Le liquidateur de la BANQUE a, par courrier du 22 juin 2009 et au motif que le ratio de couverture était tombé à 73 %, enjoint à A.), par application de l’article 9.3. (a) du contrat de prêt, de rembourser immédiatement l’encours du prêt qui se chiffrait à 1.799.106 €. Le client n’y ayant pas donné suite, la BANQUE a, en application de l’article 9.3 (c) de la convention de prêt, réalisé les valeurs données en gage. (note de la Cour : Par lettre du 4 novembre 2009 (pièce 13 de l’intimée), la BANQUE a informé l’appelant de la réalisation du gage et lui a indiqué le solde du prêt entretemps dénoncé arrêté à cette date, mais la date de la réalisation du gage n’y est pas mentionnée)
La décision de la BANQUE de réclamer le remboursement immédiat du prêt fait suite à la dépréciation des titres composant le portefeuille avec pour conséquence que le ratio de couverture fixé conventionnellement à 90 % (article 9.3. première phrase) n’était plus atteint, de sorte que la réalisation des valeurs gagées par le créancier gagiste, suite au défaut des débiteurs de donner suite au courrier du 22 juin 2009, dépendait de plusieurs conditions extérieures au créancier gagiste sur lesquelles il n’avait pas d’emprise.
S’il est vrai que la fixation de la valeur crédit des titres se trouvant dans le portefeuille, c’est-à-dire celle que la BANQUE leur attribue — qui ne sera toujours qu’un pourcentage plus ou moins élevé de la valeur 100 — relève du pouvoir discrétionnaire du prêteur — créancier gagiste, sa fixation ne rend pas ce mécanisme potestatif, dès lors que le calcul de ladite valeur tient compte de données extérieures au prêteur, à savoir la nature du titre, la qualité de l’émetteur et la situation globale et /ou spécifique du marché ou du secteur des valeurs gagées.
Le moyen de nullité est partant à écarter.
En ce qui concerne la mise en compte indue d’intérêts de retard, A.) reproche à la BANQUE, une fois mise en liquidation, de l’avoir empêché d’avoir accès aux titres du portefeuille durant la liquidation, d’avoir laissé péricliter la valeur des titres et mis en compte des intérêts débiteurs exorbitants indus.
Il ne développe cependant pas autrement, ni n’établit les fautes de la BANQUE qui devraient conduire à accueillir sa demande qui est partant à rejeter.
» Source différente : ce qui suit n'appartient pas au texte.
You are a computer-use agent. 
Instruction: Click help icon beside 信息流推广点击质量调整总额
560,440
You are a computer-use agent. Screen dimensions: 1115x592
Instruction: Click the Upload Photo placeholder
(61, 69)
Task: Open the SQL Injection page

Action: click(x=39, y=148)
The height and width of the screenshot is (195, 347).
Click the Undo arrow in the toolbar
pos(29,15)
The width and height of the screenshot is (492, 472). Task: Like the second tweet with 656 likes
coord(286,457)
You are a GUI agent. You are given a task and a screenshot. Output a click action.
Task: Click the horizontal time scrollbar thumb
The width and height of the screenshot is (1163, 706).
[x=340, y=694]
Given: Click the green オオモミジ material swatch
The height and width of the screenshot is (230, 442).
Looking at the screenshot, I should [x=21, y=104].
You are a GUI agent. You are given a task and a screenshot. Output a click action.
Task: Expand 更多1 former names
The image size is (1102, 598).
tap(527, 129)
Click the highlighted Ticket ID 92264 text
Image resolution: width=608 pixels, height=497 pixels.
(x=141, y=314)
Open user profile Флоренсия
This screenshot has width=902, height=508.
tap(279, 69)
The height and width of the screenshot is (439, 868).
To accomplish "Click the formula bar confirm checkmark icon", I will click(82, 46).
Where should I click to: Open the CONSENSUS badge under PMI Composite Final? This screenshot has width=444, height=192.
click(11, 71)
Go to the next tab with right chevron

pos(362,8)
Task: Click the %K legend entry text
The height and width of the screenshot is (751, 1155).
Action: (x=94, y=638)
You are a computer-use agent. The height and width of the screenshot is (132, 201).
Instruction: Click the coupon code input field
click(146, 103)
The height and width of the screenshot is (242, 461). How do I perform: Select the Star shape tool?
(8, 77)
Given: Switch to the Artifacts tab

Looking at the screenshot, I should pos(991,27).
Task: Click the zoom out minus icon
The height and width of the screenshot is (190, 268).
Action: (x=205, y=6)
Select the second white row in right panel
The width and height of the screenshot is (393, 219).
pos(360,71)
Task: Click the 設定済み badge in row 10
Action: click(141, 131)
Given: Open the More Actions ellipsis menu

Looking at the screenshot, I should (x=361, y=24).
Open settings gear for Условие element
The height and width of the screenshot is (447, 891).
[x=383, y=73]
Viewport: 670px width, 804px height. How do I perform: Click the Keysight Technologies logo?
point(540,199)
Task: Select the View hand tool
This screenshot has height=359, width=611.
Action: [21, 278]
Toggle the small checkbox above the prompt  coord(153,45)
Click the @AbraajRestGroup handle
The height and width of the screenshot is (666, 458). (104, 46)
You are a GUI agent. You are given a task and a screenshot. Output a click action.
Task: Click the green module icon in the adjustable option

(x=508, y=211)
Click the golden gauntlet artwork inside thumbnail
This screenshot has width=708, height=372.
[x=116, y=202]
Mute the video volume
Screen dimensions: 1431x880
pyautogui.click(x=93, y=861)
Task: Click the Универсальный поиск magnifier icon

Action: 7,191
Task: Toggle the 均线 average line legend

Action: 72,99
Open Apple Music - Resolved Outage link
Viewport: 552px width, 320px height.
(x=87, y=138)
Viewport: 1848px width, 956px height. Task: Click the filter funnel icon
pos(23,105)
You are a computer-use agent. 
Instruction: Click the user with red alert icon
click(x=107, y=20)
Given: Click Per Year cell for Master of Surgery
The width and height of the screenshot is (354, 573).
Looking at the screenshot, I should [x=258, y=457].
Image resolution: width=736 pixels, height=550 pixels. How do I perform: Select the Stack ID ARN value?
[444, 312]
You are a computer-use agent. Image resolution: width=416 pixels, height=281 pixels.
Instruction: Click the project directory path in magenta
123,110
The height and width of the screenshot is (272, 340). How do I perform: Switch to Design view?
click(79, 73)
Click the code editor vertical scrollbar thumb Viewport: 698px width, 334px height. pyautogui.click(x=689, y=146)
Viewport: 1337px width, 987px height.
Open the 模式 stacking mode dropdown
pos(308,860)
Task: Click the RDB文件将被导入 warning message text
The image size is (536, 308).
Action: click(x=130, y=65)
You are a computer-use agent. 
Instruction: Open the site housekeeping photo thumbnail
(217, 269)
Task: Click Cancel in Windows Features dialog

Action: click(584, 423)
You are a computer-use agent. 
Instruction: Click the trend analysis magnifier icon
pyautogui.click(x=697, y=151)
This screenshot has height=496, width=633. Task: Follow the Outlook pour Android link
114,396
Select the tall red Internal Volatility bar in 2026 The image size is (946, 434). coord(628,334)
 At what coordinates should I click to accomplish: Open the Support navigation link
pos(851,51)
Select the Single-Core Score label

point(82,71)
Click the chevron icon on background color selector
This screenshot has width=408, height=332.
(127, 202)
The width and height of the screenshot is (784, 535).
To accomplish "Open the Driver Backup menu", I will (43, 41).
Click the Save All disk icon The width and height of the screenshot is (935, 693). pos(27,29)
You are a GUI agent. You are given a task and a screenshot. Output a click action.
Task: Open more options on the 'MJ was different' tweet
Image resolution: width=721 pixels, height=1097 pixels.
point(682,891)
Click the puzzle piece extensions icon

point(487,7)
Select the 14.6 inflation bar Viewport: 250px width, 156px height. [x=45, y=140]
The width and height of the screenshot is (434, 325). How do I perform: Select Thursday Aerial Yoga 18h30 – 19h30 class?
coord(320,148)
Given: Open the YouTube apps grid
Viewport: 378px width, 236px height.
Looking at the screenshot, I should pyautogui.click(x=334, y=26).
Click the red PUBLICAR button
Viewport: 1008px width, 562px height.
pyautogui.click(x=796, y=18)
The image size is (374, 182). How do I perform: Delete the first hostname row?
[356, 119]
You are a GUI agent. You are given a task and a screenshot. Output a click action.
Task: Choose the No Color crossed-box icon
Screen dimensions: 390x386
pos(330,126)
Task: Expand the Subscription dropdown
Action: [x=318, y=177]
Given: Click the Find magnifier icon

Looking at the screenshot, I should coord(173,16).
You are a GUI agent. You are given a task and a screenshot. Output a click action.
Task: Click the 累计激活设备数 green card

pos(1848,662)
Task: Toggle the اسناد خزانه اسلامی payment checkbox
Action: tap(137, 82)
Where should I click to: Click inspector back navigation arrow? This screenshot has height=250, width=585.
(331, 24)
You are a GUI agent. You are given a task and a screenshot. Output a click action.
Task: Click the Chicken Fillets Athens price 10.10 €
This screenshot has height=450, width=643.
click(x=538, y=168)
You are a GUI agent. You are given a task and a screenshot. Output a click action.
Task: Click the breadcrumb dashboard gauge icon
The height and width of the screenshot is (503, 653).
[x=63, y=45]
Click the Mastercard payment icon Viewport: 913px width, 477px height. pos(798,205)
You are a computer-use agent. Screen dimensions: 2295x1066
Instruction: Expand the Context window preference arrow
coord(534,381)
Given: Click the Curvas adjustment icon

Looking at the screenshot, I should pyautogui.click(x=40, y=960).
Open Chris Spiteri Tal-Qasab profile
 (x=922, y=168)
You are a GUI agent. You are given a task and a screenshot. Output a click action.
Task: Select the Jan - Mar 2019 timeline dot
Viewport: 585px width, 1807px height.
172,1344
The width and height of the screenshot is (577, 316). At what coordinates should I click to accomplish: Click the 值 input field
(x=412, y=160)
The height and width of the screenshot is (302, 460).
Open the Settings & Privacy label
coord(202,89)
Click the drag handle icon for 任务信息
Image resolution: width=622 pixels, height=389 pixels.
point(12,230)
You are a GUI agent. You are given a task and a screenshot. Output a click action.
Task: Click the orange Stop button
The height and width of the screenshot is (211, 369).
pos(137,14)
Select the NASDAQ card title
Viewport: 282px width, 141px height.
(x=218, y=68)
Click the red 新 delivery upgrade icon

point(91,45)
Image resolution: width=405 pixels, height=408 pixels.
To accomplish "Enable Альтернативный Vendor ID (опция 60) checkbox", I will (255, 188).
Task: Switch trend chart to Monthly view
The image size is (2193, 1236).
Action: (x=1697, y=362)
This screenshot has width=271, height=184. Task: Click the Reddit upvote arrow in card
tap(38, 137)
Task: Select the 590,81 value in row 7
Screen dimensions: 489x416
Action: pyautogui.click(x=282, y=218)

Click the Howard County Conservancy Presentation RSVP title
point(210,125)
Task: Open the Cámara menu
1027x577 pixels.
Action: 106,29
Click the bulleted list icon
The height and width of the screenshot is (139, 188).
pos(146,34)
Il convient de confirmer le jugement dont appel en ce que A.) a été condamné à payer à la BANQUE la somme de 3.591.938,54 € avec les intérêts conventionnels sur le montant principal de 3.470.374,14 € à partir du 1 er octobre 2010. Le jugement est partant à confirmer dans toute sa teneur.
Les indemnités de procédure
Les demandes des parties en allocation d’une indemnité de procédure sont à rejeter.
L’appelant n’y a pas droit au vu du sort réservé à l’appel et aux dépens.
L’intimée n’y a pas droit non plus étant donné qu’il est équitable qu’elle doive supporter les frais, non compris dans les dépens, qu’elle a dû exposer pour se défendre en instance d’appel.
PAR CES MOTIFS :
la Cour d’appel, quatrième chambre, siégeant en matière commerciale, statuant contradictoirement, le magistrat de la mise en état entendu en son rapport,
dit l’appel recevable, sauf en ce qui concerne son volet relatif aux moyens de nullité des contrats,
dit l’appel non fondé,
confirme le jugement du 15 décembre 2010, rejette les demandes des parties basées sur l’article 240 du NCPC, condamne A.) aux frais et dépens de l’instance et en ordonne la distraction au profit de Maître Yvette Hamilius, avocat constitué, sur ses affirmations de droit.